## Your task
Nothing but the lines from the one containing "The height and width of the screenshot is (741, 1567)." through the last line of the records below should be copied, exactly and without pictures.

## Extracted entries
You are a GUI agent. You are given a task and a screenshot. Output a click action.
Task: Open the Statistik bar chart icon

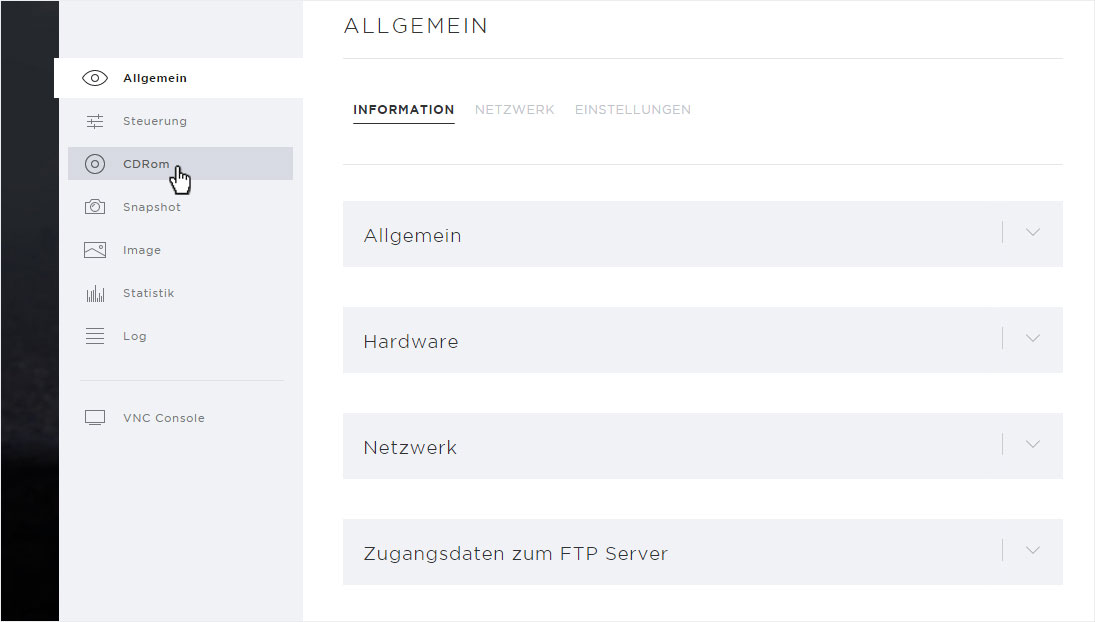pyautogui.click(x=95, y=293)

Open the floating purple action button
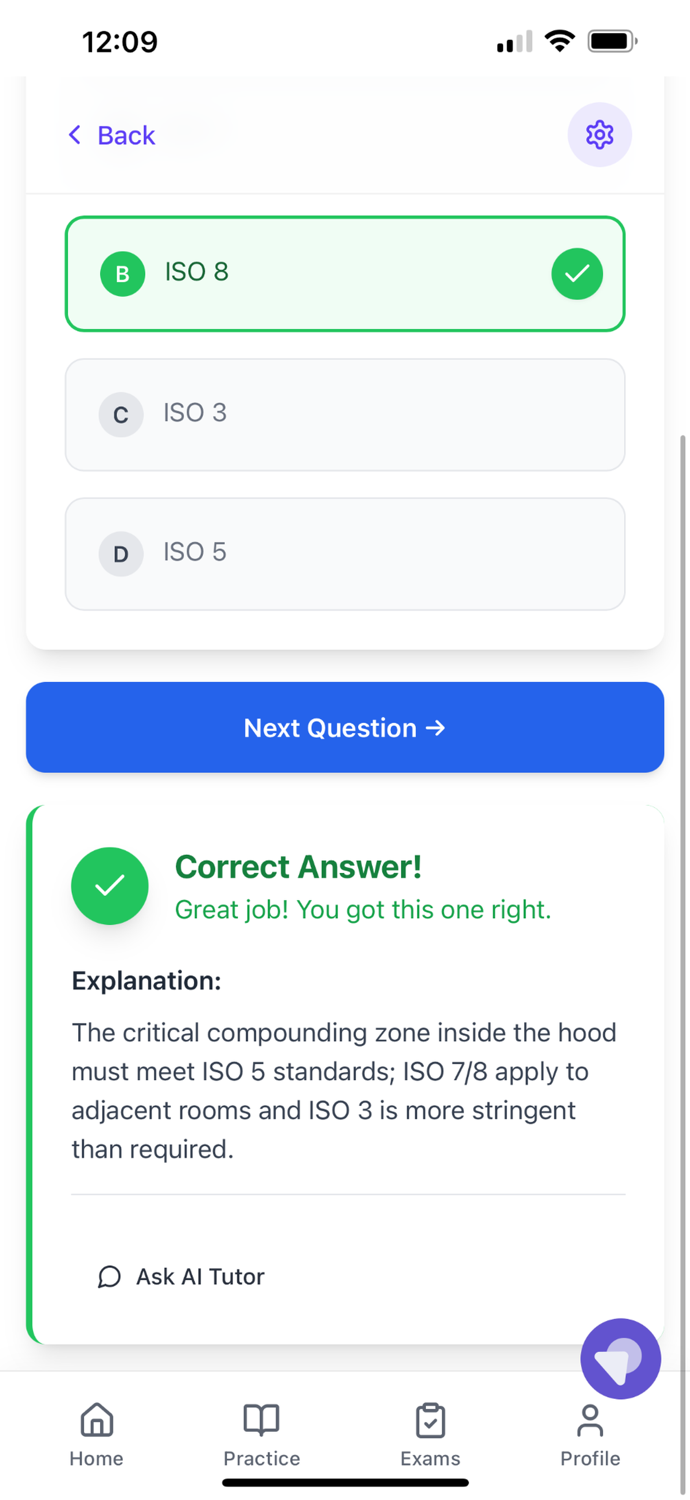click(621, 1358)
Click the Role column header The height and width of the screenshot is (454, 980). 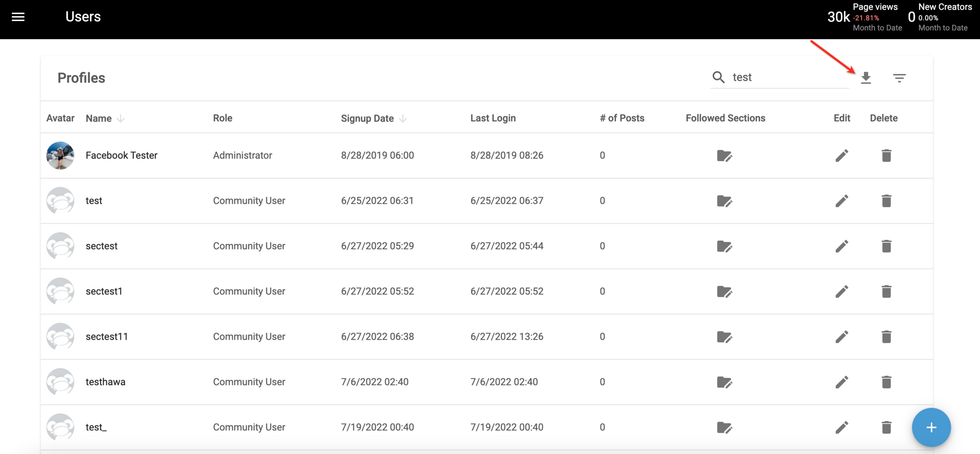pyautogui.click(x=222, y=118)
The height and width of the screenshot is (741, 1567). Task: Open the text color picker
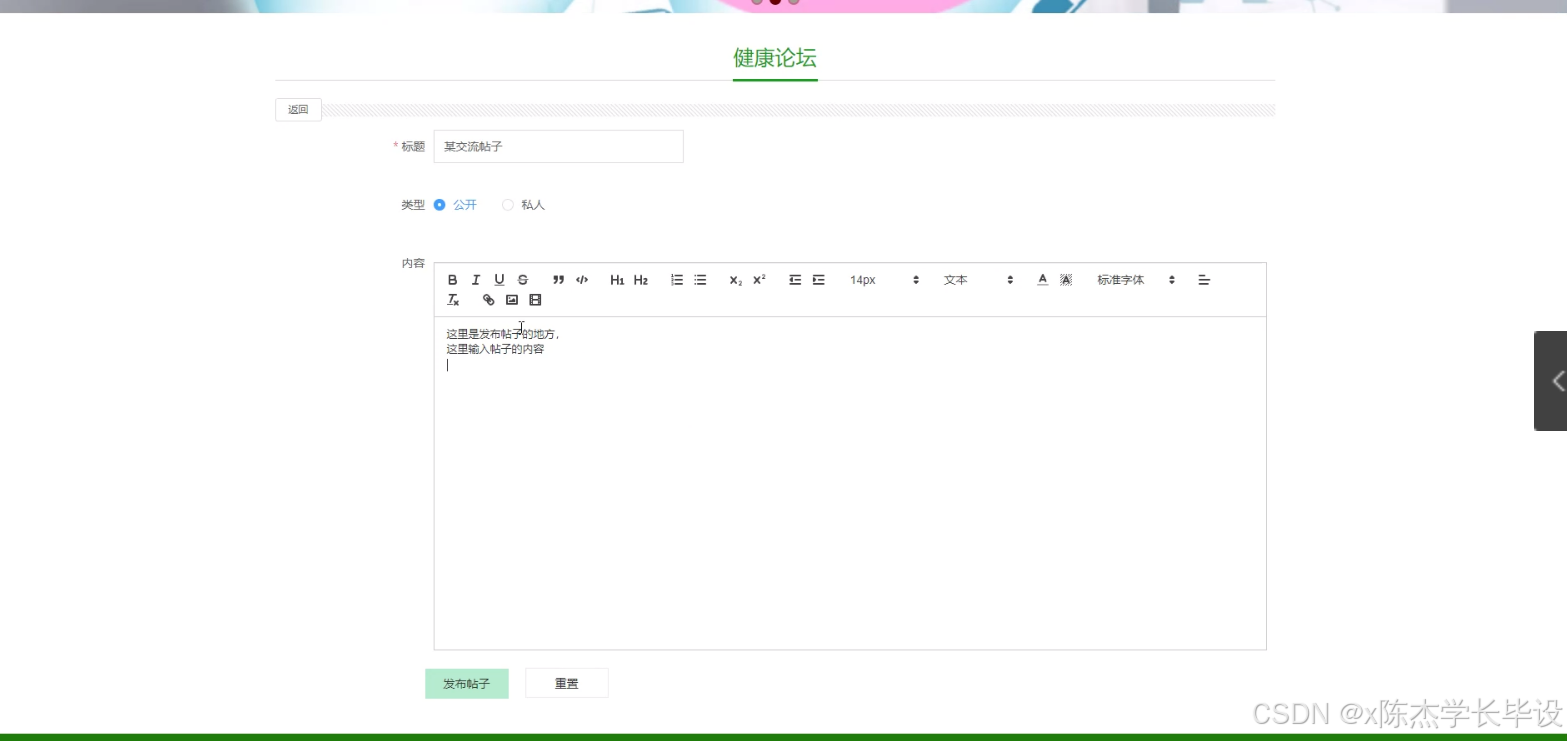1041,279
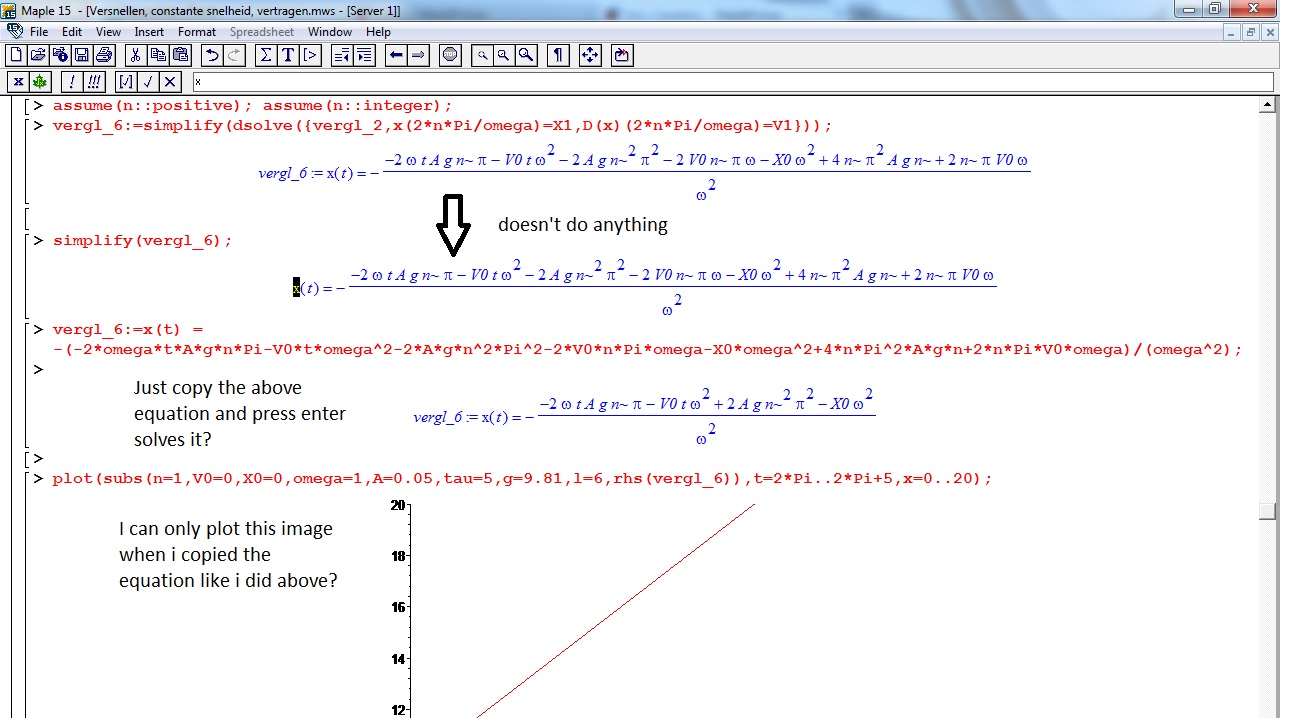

## Task answer
The height and width of the screenshot is (741, 1567). Task: Open the text color picker
1041,279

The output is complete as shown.